Es verdad que esto de la pandemia está sacando lo mejor de la gente y que se ven gestos de solidaridad, como el que este primero de mes ha tenido mi cruel casero, que he ido a pagarle el alquiler de mi gruta de las Tierras Altas y me ha recibido sin el bate de béisbol.
Además, nada de patadas en las costillas, ni de ahogamiento simulado, práctica que, por cierto, ha sido prohibida recientemente por la FECC (Federación Española de Crueles Caseros), dado que aún padecemos la pertinaz sequía. Y eso, sin duda, apunta a una creciente solidaridad y humanización federativa.
Antes de la pandemia la cosa estaba más durilla, que yo sabía cuando era primeros de mes porque escuchaba los movimientos de tropas a las puertas de mi casa, con arqueros, catapultas y hasta culebrinas de Dijon para perpetrar el asalto a las murallas. Y me asomaba a los torreones de mi gruta intentando forzar una negociación, recordándole al cruel casero que solo era día 2 y que tuviera en cuenta la delicada salud de los niños que no tengo pero que pude haber tenido.
Pero él, frío como cualquier miembro numerario de la FECC, entregaba la lanza al escudero y, sin bajarse del caballo, se levantaba el yelmo, gritándome desde los pies de las murallas, “¡Sir Milton, pagad o a Dios pongo por testigo de que tomaré la fortaleza, me haré con la smart TV como botín y convertiré a las doncellas que habitan la morada en mis esclavas sexuales!”.

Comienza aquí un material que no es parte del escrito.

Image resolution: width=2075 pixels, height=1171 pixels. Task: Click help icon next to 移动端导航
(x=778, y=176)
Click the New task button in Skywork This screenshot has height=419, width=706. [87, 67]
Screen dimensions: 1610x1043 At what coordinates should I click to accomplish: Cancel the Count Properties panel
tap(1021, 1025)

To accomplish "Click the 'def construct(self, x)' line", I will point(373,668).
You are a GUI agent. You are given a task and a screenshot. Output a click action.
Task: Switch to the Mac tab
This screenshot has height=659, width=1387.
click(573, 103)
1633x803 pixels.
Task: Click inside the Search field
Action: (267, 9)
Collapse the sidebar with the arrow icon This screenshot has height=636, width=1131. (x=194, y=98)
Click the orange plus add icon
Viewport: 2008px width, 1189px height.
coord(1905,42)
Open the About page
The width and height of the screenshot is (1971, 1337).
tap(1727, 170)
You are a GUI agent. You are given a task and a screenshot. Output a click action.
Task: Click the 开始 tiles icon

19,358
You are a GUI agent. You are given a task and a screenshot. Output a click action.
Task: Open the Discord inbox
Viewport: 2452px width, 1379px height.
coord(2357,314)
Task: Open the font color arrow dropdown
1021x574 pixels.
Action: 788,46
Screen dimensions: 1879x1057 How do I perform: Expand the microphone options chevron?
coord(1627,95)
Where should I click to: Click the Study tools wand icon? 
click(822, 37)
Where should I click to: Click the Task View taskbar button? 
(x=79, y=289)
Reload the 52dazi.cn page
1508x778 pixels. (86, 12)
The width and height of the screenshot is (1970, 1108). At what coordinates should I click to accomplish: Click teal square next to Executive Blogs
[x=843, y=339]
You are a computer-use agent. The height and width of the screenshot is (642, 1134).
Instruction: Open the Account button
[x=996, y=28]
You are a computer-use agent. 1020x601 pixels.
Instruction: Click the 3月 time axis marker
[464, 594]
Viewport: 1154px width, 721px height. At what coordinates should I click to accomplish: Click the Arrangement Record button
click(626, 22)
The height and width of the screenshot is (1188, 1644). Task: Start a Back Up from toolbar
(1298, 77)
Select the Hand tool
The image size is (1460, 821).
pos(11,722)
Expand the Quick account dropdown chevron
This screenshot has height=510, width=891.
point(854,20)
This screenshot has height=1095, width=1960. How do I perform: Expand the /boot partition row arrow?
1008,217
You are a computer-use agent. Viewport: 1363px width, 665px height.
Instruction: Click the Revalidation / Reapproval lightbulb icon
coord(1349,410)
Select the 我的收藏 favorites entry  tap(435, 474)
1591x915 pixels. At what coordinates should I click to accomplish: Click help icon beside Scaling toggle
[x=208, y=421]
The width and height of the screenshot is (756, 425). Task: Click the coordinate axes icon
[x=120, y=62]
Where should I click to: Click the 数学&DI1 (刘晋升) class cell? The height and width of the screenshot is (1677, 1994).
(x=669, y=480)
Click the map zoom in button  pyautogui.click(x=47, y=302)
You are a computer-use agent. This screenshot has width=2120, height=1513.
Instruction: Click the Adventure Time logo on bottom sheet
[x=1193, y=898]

Pues lo llevas claro machote, pensaba yo como asediado, que la última doncella que pisó esta mi fortaleza, lleva viajando con el Imserso desde la década de los 90.
Todo eso ha pasado ya a la historia con lo del confinamiento, y ya ni tan siquiera hay que arrojar el aceite hirviendo sobre los que golpean con el ariete las puertas de la gruta, ni el cruel casero trepa por la escala para acceder por la ventana y recuperar la posesión del castillo o pisillo.
Ahora, tras el coronavirus, estamos todos en plan buen rollito democrático y, si no pagas el alquiler, no tienes que agobiarte, cuando te desahucian y la Policía Nacional te arrastra a la calle, en la misma puerta están los miembros de la comisión judicial que te aplauden con fervor, porque con esto del covid, todos somos héroes.
Para serles sincero, se echa de menos lo del asedio, los incendios descontrolados en las murallas, las torres repletas de cadáveres y cuerpos cercenados mientras yo, superado por las infames huestes de mi cruel casero, me defiendo de los policías que intentan desalojarme dando mandobles con la escoba, sujetando en la siniestra el sagrado blasón del linaje de los Milton: mano de pedigüeño sobre campo de gules bajo leyenda que reza "Má vale de pedí que de robá".
No he perdido la hidalguía y el romanticismo ni en los desahucios por impago.